In this study, IL6, TNF-α, and other inflammatory cytokines were highly expressed in patients with ischemic stroke, indicating that these patients had chronic inflammation. Oral microbiota dysbiosis-induced oral infectious diseases have been confirmed to induce an upregulation in inflammatory cytokines such as IL6 and TNF-α. Previous studies have also shown that Prevotella and Selenomonas are not only closely associated with the clinical symptoms of gingivitis but also with elevated levels of inflammatory cytokines such as IL1α, IL1β, IL-1Ra, and lactoferrin in gingival crevicular fluid (30). In this study, high expression of oral microbiota, such as Staphylococcus, Peptostreptococcus, Selenomonas_3, and Megasphaera in the severe and cardioembolic stroke subgroups was accompanied by the expression of IL6 and/or IL1β, IL8, TNF-α, and other inflammatory cytokines. In addition, bacterial DNA was detected not only in fecal and oral samples but also in plasma and thrombus samples in our previous study (31). Therefore, it was speculated that the pathogenic link between oral dysbacteriosis and severe or cardioembolic stroke might be based on two points. First, the upregulated oral microbiota causes low-level bacteremia., through which oral bacteria enter the bloodstream of the oral inflammatory site, invade the heart and damage the vascular endothelium.

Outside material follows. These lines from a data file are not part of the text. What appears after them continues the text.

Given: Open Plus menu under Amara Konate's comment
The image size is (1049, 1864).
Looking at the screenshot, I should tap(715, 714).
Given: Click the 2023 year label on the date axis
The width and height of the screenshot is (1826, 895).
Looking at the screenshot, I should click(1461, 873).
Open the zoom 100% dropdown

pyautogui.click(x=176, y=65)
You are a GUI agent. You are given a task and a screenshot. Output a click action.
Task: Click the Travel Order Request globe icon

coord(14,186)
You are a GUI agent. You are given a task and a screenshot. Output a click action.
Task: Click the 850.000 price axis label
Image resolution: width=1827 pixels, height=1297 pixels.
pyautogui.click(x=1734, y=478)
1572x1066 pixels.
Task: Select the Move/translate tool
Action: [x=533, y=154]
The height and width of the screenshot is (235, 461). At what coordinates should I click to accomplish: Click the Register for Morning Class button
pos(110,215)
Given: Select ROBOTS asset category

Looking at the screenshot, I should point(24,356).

Second, low-grade systemic inflammation; the pathogenic bacteria produce pro-inflammatory cytokines, which not only spread into the mouth and saliva but also circulate and promote systemic inflammatory reactions, thus promoting ischemic stroke development. In addition, a previous study found that the microbiota interacts with the host immune system through immune cell polarization, stimulating Microbe-Associated Molecular Pattern-Pattern Recognition Receptor (MAMP-PRR) and Aβ-NLPR3-ASC-SPECK signals and inducing anti- or pro-inflammatory cytokines, which may play an important role in microbiota pathogenicity (32).